Moves like trade restrictions are only a partial solution to combat a rising China. Export controls by the U.S. are unlikely to succeed unless other participating countries do the same, which they won’t do for fear of Chinese retaliation. It seems to be unavoidable that restrictions will either stagnate and dissipate or the two economies will forever be separated — the latter being unrealistic. 

The conflict between China and the United States is not inevitable, but depends entirely on the next moves from both sides. It is clear, then, that the U.S. must return to increased engagement with China.

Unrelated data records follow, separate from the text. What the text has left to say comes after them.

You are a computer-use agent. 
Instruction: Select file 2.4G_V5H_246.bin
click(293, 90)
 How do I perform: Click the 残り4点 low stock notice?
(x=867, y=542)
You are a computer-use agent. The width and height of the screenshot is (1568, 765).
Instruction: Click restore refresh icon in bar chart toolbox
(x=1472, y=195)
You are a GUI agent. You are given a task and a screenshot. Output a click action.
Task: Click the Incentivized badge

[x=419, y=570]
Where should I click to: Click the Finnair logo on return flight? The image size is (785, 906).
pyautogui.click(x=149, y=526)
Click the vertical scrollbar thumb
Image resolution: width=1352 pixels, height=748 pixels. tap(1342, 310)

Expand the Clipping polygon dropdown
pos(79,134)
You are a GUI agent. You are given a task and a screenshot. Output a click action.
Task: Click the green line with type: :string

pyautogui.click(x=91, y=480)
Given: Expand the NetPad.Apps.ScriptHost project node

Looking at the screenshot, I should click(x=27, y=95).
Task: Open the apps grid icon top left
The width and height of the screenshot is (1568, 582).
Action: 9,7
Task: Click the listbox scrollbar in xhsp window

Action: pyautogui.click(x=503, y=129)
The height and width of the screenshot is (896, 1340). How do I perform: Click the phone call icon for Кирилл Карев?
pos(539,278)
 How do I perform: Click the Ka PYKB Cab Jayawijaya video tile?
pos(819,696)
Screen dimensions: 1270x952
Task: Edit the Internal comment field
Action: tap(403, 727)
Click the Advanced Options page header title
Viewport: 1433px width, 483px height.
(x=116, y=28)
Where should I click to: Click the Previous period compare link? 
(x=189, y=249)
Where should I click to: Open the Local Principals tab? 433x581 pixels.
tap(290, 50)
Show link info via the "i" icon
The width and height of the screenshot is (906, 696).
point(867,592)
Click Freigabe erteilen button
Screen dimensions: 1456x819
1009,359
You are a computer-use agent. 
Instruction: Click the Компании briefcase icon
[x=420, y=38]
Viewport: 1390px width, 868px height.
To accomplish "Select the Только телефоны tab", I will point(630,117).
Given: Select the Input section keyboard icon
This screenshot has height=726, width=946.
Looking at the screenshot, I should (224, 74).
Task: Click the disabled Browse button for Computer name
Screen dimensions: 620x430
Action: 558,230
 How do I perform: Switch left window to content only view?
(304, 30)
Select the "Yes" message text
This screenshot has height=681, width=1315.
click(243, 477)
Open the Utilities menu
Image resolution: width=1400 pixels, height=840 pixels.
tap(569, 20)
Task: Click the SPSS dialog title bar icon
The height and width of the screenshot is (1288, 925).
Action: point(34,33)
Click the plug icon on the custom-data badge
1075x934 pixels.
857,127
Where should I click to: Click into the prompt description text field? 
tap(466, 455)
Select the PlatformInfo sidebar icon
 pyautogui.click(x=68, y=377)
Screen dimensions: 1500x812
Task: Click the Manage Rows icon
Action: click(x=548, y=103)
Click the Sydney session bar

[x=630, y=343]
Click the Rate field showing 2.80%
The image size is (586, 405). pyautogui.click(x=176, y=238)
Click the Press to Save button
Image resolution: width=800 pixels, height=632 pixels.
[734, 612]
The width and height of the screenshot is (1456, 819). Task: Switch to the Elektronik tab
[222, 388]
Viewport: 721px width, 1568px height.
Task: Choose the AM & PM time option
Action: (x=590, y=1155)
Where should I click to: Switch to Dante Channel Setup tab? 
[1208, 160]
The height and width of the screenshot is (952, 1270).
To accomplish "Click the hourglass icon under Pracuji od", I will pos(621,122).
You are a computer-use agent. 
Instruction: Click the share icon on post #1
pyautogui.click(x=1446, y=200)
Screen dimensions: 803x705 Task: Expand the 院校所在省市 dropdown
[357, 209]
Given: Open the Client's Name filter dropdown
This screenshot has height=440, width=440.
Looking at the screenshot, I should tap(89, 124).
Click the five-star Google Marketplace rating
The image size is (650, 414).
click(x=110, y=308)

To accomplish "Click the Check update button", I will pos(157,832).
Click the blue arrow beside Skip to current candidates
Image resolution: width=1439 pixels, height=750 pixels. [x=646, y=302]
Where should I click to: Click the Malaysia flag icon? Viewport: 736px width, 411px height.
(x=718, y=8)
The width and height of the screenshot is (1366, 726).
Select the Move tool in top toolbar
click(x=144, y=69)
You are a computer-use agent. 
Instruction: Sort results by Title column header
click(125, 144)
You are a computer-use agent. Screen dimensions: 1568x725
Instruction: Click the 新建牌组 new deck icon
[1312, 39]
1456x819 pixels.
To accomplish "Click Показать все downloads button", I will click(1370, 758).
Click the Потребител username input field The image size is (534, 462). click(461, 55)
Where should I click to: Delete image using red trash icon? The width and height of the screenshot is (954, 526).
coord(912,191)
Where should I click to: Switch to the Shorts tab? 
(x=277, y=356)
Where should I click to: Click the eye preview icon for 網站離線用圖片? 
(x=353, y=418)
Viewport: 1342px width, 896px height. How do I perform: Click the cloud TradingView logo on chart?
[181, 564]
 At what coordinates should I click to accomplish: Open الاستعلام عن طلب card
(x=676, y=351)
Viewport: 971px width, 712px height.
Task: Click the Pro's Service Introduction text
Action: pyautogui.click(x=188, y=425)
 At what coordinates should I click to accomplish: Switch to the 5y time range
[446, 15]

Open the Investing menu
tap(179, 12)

Responses may vary. Countries with close economic relationships with China, including South Korea and Japan, may view engagement positively. However, others with competitive concerns may profit from a limited U.S.-China trade flow. Additionally, regions like Taiwan may not react positively to an apparent U.S. acceptance of China’s policies. While countries may be wary of China’s growing regional influence, increased engagement is more effective than trying to convince them to confront China through other means, given fears of retaliation.

The urgency for renewed engagement is clear. Rising tensions threaten global stability and undermine U.S. efforts to pursue cooperation. Both nations have the opportunity to address pressing challenges, though it remains to be seen how China would respond to such a move. We cannot rely on the upcoming election for a change. The stakes are high, but the attitude that the U.S. adopts creates impacts far beyond the borders of Washington and Beijing.